Following a regional conference on intelligence gathering and sharing in Islamabad, Pakistan on December 24, Iran is taking credit for beating back the Islamic State (IS), also known as “ISIS,” all across the Middle East.
"Today, Iran's intelligence body is the most powerful in the Middle-East and later when the secrets and documents related to ISIS will be released, you will see that we have not just fought ISIS at borders or in Syria and Iraq, we had penetrated deep into the heart of this organization," said Mohsen Rezayee, secretary of Iran's Expediency Discernment Council, according to reports published by Fars news agency on December 26.
Rezayee currently heads what is an administrative assembly appointed by Iran’s Supreme Leader, Ayatollah Ali Khamenei, and was a former top commander of the Islamic Revolution Guards Corps.

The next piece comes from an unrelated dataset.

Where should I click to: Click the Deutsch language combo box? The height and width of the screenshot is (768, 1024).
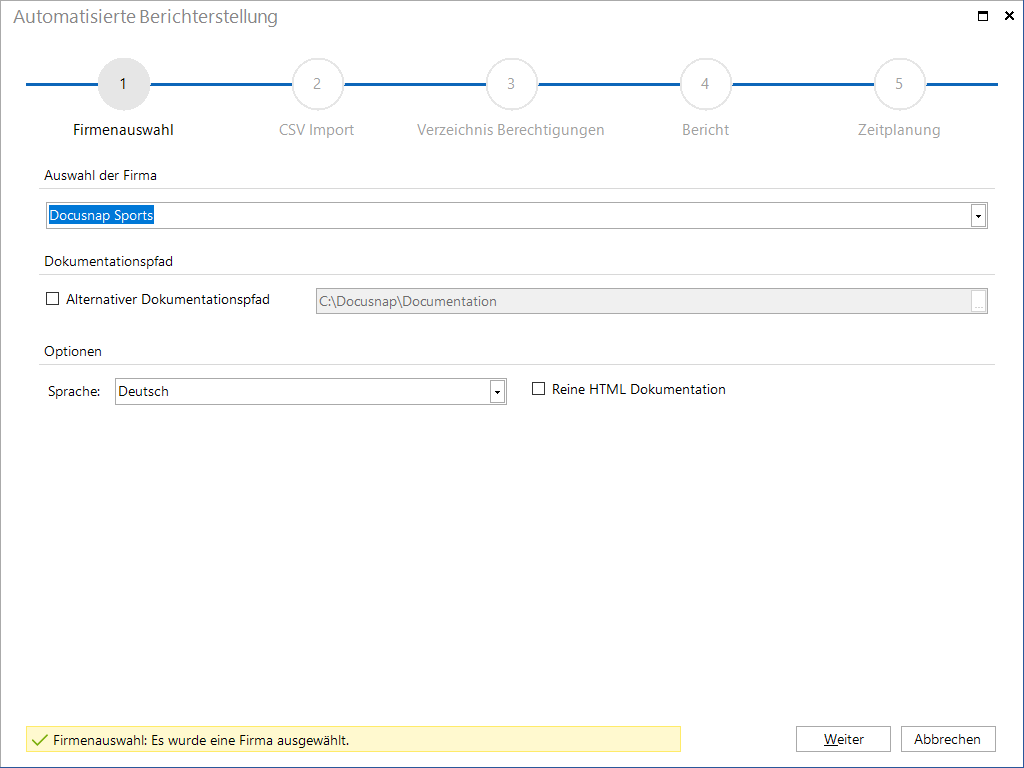311,392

Rezayee’s remarks follow those made by Iranian Parliamentary Speaker Ali Larijani, who called for closer intelligence cooperation among regional countries in the fight against terrorism in Islamabad, during the conference that took place December 24-25.
“As turmoil in the region has risen over the past decades, so a meeting with regional countries to adopt a strategy to combat terrorism and remove the consequent chaos was essential,” Larijani said.
“Since 2001, the U.S. has been pretending to be fighting terrorism in Afghanistan, but terrorism has not been curbed and it is even [stronger] and emerged in new forms,” he said.
Larijani called on his counterparts from Pakistan, Russia, China, Turkey and Afghanistan to attach more significance to collaboration among their intelligence organizations and data sharing, and also proposed they set up a committee to share intelligence reports.
Earlier, on December 2, the Iranian intelligence minister, Mahmoud Alawi, warned against possible terrorist plots in the region after the defeat of ISIS, saying, “ISIS has no land and sovereignty at present, but the takfiri (used in reference to Islamic State) terrorists have plans to create challenges for the target countries,” according to the Islamic Republic News Agency.
Cooperation with intelligence departments and security forces in regional countries is nothing new for Iran.
During a visit to Turkey by Iran’s Chief of Staff Major General Mohammad Bagheri in August, Tehran and Ankara agreed to share intelligence and cooperate in tampering down Kurdish separatists operating in the northwestern regions of Iran, which have been a threat to both countries’ sovereignty (and that of Iraq) for decades.
The security situation in Iran’s southwestern region, which borders Pakistan, is often volatile, as Baluch nationalists, united by ethnicity but separated by the political borders of the two countries, have caused unrest for years. Both Iran and Pakistan suffer from frequent attacks by militant and separatist extremist groups there, as well as drug smuggling.
According to Iran’s Intelligence Ministry, security forces have disbanded over 100 terrorist groups and seized large amount of explosives across Iran in the past four years.